Precious metals’ rout in 2015
Commodities are proving to be the worst performing asset class in the current scenario. As much as $2 billion was shed from the ETFs tracking the bullions, gold, silver, platinum, and palladium. Precious metals are taking the lead. The Gold for August delivery was the most actively traded contract on Monday, July 20. It fell 2.20% and closed at $1,106.80 per ounce.
The 30-day trailing loss for silver (SI) has been 5.34%. Platinum (PL) fell 8.26% and palladium (PA) fell 7.83%. It’s important to note that gold (GC) fell 6.78%. The figures confirm the downward trend in all of the above precious metals. Gold and silver are traded the most. Gold is also affected the most affected in terms of economic indicators. It’s also loved the most by precious metal investors.
The above chart gives a brief view of gold’s three-month performance.
The gold and silver spread return fell 0.73% on the last trading day. Trading volumes have seen an upside compared to the average ten-day trading volume for gold. Platinum and palladium saw a fall in the trading volumes on a ten-day average basis.
Just like gold, gold miners are also affected the most during the rout. Sibanye Gold (SBGL), B2Gold (BTG), and Aurico Gold (AUQ) fell 7.25%, 2.63%, and 4.50%, respectively, on a five-day trailing basis. Gold mining ETFs like the VanEck Vectors Gold Miners ETF (GDX) and the VanEck Vectors Junior Gold Miners ETF (GDXJ) also declined.

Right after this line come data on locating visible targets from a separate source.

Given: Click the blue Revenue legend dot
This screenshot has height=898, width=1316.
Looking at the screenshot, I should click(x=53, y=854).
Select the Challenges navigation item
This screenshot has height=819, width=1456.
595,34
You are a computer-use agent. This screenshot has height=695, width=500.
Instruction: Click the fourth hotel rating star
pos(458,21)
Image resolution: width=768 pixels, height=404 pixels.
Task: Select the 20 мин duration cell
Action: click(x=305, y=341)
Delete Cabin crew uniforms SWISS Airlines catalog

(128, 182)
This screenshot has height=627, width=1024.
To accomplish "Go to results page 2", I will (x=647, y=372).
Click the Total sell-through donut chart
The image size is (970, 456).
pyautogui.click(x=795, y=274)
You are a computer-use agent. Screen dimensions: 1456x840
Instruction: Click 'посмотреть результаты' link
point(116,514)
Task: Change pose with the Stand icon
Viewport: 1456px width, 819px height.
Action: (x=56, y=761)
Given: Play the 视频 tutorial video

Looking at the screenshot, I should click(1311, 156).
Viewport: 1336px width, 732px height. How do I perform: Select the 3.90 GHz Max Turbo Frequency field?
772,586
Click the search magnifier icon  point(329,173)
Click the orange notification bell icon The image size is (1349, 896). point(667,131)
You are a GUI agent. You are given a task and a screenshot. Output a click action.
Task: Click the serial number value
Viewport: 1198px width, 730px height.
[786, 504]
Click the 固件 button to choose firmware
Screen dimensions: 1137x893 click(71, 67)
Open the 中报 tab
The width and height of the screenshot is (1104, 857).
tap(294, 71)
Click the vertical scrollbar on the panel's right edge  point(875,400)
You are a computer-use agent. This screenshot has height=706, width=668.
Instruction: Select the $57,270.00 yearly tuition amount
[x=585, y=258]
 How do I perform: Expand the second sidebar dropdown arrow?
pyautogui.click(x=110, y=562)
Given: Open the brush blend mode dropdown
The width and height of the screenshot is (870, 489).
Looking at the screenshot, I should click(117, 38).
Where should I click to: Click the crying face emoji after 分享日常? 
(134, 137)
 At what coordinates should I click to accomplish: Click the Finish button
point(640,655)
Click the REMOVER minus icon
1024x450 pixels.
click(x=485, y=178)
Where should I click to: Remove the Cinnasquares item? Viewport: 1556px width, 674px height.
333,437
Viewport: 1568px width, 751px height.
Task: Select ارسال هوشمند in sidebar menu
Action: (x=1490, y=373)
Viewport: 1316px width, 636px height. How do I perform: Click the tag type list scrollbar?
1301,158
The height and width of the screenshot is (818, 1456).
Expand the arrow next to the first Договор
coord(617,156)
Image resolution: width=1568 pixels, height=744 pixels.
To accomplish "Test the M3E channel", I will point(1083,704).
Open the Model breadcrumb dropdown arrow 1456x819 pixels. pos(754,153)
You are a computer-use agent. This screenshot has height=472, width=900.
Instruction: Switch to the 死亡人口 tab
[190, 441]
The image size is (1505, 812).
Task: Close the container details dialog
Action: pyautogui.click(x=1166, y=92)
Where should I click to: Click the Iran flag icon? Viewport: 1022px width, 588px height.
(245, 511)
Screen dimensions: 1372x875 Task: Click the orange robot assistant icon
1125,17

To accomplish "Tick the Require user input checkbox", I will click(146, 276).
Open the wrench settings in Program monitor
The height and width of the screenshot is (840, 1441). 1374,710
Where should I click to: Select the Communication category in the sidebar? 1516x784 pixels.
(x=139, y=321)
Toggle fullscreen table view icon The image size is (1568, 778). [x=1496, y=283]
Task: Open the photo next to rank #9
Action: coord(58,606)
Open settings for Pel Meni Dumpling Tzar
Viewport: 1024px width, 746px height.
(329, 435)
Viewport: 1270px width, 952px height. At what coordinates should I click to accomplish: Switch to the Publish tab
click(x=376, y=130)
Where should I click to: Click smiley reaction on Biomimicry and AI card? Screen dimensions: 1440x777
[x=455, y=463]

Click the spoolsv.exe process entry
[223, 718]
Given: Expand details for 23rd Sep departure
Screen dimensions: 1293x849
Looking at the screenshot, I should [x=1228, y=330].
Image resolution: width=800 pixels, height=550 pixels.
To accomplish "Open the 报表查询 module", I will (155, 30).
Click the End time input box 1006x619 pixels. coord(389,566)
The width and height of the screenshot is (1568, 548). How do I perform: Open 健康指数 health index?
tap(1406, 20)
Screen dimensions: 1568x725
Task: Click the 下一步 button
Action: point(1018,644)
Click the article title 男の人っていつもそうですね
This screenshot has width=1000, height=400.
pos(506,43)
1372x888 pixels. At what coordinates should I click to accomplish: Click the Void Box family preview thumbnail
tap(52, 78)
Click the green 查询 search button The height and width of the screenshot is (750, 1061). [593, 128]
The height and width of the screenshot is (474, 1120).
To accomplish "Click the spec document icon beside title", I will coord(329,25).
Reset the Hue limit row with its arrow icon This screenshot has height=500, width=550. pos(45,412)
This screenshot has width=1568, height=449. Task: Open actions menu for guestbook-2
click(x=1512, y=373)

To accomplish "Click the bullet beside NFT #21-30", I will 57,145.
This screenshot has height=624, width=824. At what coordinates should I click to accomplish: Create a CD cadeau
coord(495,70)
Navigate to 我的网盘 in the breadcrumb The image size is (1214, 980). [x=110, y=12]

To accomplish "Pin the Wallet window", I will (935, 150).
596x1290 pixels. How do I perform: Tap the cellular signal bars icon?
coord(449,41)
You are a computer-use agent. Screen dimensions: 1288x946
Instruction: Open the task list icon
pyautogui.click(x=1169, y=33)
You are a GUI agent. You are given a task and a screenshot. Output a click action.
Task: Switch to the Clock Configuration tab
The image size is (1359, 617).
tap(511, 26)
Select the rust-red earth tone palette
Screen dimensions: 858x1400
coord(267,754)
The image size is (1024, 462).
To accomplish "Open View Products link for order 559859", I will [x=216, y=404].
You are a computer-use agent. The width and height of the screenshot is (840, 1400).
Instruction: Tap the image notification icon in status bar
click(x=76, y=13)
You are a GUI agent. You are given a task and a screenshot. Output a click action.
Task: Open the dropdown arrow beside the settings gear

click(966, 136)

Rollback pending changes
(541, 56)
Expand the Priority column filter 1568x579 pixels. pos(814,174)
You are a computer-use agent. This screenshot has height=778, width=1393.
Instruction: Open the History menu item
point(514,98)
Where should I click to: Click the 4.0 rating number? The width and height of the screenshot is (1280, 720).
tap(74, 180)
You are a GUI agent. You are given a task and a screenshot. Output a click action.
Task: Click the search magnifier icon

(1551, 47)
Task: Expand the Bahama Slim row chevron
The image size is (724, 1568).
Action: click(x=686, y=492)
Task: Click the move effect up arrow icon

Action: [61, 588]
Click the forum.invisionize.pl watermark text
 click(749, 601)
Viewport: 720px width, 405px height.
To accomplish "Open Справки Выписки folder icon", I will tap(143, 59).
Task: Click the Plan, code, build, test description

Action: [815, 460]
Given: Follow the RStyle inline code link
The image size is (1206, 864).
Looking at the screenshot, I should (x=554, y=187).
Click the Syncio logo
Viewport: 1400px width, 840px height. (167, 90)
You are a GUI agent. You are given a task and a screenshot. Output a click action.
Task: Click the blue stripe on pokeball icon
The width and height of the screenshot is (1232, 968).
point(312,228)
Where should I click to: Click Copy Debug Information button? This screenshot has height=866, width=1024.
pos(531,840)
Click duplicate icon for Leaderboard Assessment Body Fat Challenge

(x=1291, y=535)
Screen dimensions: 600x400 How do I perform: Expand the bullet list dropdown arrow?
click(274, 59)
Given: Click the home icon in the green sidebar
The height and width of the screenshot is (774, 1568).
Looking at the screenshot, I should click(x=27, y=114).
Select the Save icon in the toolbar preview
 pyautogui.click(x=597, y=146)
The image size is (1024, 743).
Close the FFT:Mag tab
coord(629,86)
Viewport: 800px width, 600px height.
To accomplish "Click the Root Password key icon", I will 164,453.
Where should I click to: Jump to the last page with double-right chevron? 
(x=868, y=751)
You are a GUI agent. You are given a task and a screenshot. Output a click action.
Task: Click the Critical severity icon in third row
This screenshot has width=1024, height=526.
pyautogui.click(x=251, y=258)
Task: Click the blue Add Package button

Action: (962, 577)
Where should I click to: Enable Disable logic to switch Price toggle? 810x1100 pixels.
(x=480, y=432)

Volatility indicates the changes in the price of a given asset—in this case, the commodity. The implied volatility for precious metals has been on an upside considering the average ten-day basis. The current implied volatility for gold (GC) is 16.72 and silver (SI) is 26.06. This confirms that the metals aren’t close to their stable long-run prices.